=== EXERCISE GOAL ===
Print all the records exactly, please.
RECORDS SUPPLIED START
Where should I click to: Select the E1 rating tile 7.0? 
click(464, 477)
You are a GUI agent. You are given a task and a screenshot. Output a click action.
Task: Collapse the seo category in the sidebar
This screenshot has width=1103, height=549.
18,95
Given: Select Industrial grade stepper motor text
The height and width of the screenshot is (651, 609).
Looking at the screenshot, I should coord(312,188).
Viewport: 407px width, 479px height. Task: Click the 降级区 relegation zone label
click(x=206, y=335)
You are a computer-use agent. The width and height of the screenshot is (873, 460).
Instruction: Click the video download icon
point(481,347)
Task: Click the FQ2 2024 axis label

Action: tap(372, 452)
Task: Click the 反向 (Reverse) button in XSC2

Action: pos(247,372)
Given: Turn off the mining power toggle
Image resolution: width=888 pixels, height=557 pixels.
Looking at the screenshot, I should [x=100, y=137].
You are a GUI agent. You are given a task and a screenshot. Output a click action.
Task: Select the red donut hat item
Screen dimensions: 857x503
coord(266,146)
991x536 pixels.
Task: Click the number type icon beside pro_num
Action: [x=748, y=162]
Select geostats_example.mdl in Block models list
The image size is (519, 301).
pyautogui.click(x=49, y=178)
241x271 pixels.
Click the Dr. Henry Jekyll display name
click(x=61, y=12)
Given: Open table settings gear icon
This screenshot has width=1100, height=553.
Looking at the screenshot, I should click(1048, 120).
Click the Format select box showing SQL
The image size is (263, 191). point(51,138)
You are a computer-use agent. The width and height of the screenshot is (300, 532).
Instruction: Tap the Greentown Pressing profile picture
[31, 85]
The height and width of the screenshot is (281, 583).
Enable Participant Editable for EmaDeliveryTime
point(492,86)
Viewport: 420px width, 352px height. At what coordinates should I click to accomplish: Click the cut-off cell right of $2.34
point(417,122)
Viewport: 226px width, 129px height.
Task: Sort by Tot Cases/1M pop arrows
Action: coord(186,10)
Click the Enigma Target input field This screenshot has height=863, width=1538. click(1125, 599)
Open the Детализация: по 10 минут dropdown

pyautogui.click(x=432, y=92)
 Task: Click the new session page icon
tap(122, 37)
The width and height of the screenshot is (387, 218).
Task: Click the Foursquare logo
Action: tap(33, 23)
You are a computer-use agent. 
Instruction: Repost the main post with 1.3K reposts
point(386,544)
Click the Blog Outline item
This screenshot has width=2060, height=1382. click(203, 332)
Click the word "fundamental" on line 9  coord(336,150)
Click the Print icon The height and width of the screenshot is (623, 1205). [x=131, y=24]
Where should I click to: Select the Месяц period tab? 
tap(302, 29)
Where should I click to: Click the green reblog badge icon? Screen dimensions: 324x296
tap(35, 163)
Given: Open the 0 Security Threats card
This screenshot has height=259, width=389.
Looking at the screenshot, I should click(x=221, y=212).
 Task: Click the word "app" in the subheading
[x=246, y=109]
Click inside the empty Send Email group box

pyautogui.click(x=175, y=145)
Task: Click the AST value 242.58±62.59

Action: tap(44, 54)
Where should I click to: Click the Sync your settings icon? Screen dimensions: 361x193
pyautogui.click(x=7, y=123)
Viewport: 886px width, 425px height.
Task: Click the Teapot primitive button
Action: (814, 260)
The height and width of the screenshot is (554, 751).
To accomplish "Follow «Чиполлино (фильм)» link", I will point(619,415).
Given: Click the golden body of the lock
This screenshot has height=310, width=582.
RECORDS SUPPLIED END
=== RESULT FOR THIS TASK ===
Where should I click to: Select the E1 rating tile 7.0? 
click(464, 477)
You are a GUI agent. You are given a task and a screenshot. Output a click action.
Task: Collapse the seo category in the sidebar
This screenshot has width=1103, height=549.
18,95
Given: Select Industrial grade stepper motor text
The height and width of the screenshot is (651, 609).
Looking at the screenshot, I should coord(312,188).
Viewport: 407px width, 479px height. Task: Click the 降级区 relegation zone label
click(x=206, y=335)
You are a computer-use agent. The width and height of the screenshot is (873, 460).
Instruction: Click the video download icon
point(481,347)
Task: Click the FQ2 2024 axis label

Action: tap(372, 452)
Task: Click the 反向 (Reverse) button in XSC2

Action: pos(247,372)
Given: Turn off the mining power toggle
Image resolution: width=888 pixels, height=557 pixels.
Looking at the screenshot, I should [x=100, y=137].
You are a GUI agent. You are given a task and a screenshot. Output a click action.
Task: Select the red donut hat item
Screen dimensions: 857x503
coord(266,146)
991x536 pixels.
Task: Click the number type icon beside pro_num
Action: [x=748, y=162]
Select geostats_example.mdl in Block models list
The image size is (519, 301).
pyautogui.click(x=49, y=178)
241x271 pixels.
Click the Dr. Henry Jekyll display name
click(x=61, y=12)
Given: Open table settings gear icon
This screenshot has width=1100, height=553.
Looking at the screenshot, I should click(1048, 120).
Click the Format select box showing SQL
The image size is (263, 191). point(51,138)
You are a computer-use agent. The width and height of the screenshot is (300, 532).
Instruction: Tap the Greentown Pressing profile picture
[31, 85]
The height and width of the screenshot is (281, 583).
Enable Participant Editable for EmaDeliveryTime
point(492,86)
Viewport: 420px width, 352px height. At what coordinates should I click to accomplish: Click the cut-off cell right of $2.34
point(417,122)
Viewport: 226px width, 129px height.
Task: Sort by Tot Cases/1M pop arrows
Action: coord(186,10)
Click the Enigma Target input field This screenshot has height=863, width=1538. click(1125, 599)
Open the Детализация: по 10 минут dropdown

pyautogui.click(x=432, y=92)
 Task: Click the new session page icon
tap(122, 37)
The width and height of the screenshot is (387, 218).
Task: Click the Foursquare logo
Action: tap(33, 23)
You are a computer-use agent. 
Instruction: Repost the main post with 1.3K reposts
point(386,544)
Click the Blog Outline item
This screenshot has width=2060, height=1382. click(203, 332)
Click the word "fundamental" on line 9  coord(336,150)
Click the Print icon The height and width of the screenshot is (623, 1205). [x=131, y=24]
Where should I click to: Select the Месяц period tab? 
tap(302, 29)
Where should I click to: Click the green reblog badge icon? Screen dimensions: 324x296
tap(35, 163)
Given: Open the 0 Security Threats card
This screenshot has height=259, width=389.
Looking at the screenshot, I should click(x=221, y=212).
 Task: Click the word "app" in the subheading
[x=246, y=109]
Click inside the empty Send Email group box

pyautogui.click(x=175, y=145)
Task: Click the AST value 242.58±62.59

Action: tap(44, 54)
Where should I click to: Click the Sync your settings icon? Screen dimensions: 361x193
pyautogui.click(x=7, y=123)
Viewport: 886px width, 425px height.
Task: Click the Teapot primitive button
Action: (814, 260)
The height and width of the screenshot is (554, 751).
To accomplish "Follow «Чиполлино (фильм)» link", I will point(619,415).
Given: Click the golden body of the lock
This screenshot has height=310, width=582.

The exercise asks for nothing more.